● **WHAT IS BEING ASKED**
Could you rewrite the material from the line with "This screenshot has width=1540, height=887." up to and including the line with "point(1218,120)", scaling every coordinate in the answers by 2.4 and rounding each to a whole number with halves going up? Return only those lines, requests included, and leave the pictures out.

● **RECORDS SUPPLIED**
________________________

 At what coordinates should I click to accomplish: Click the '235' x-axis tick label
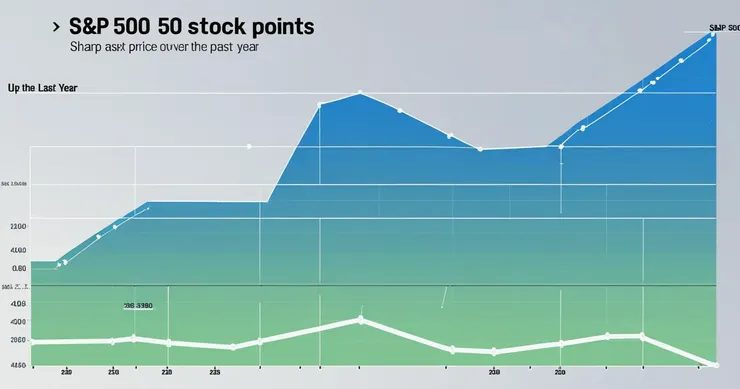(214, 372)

________________________

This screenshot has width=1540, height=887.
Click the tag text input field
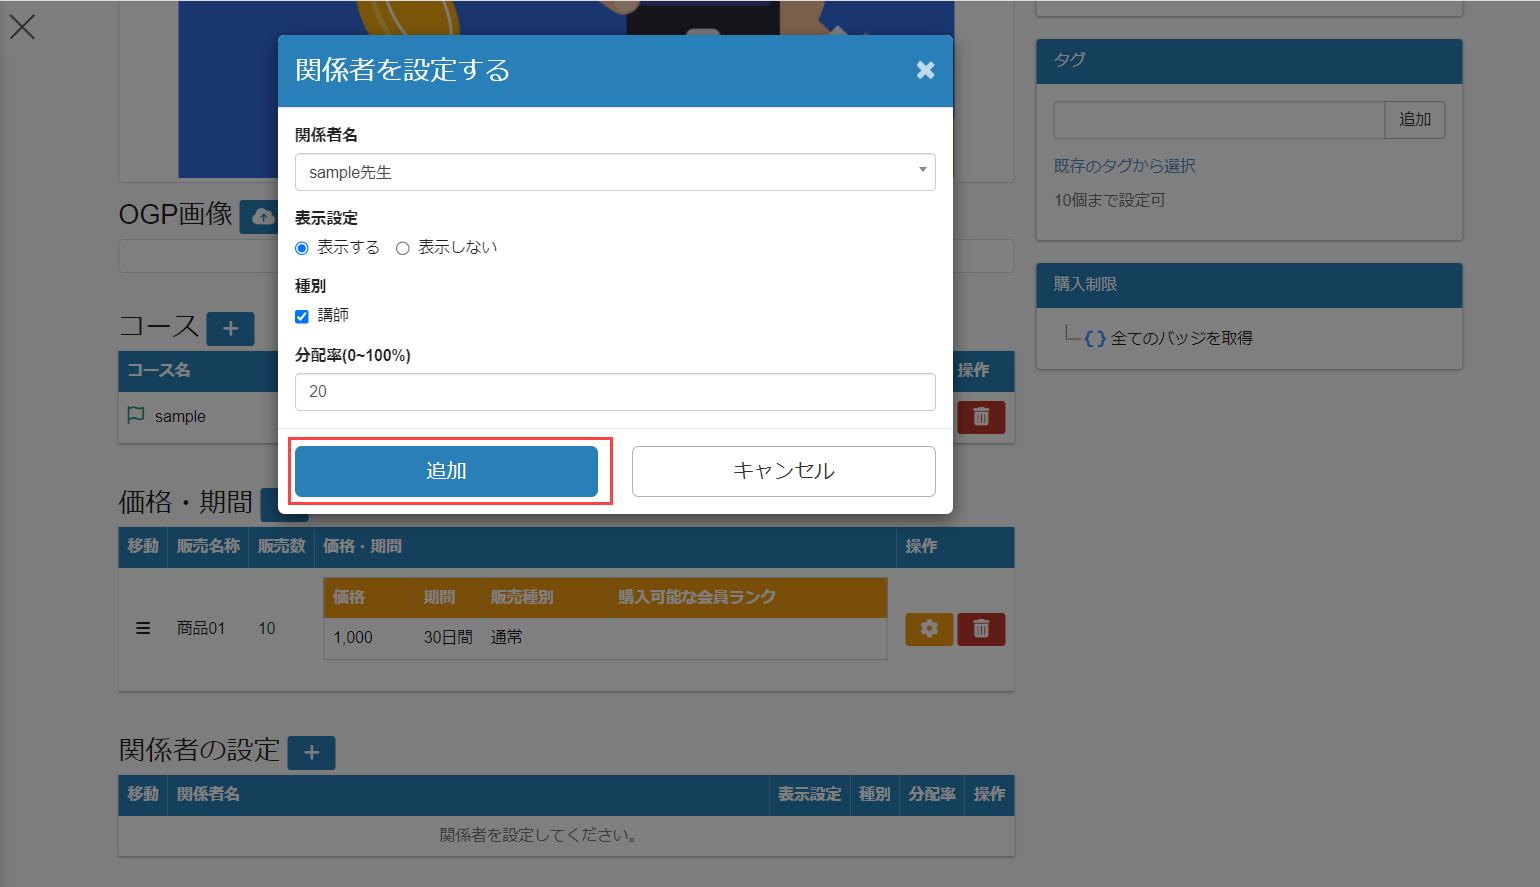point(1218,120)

________________________

● **EXPECTED ANSWER**
This screenshot has width=1540, height=887.
Click the tag text input field
point(2923,288)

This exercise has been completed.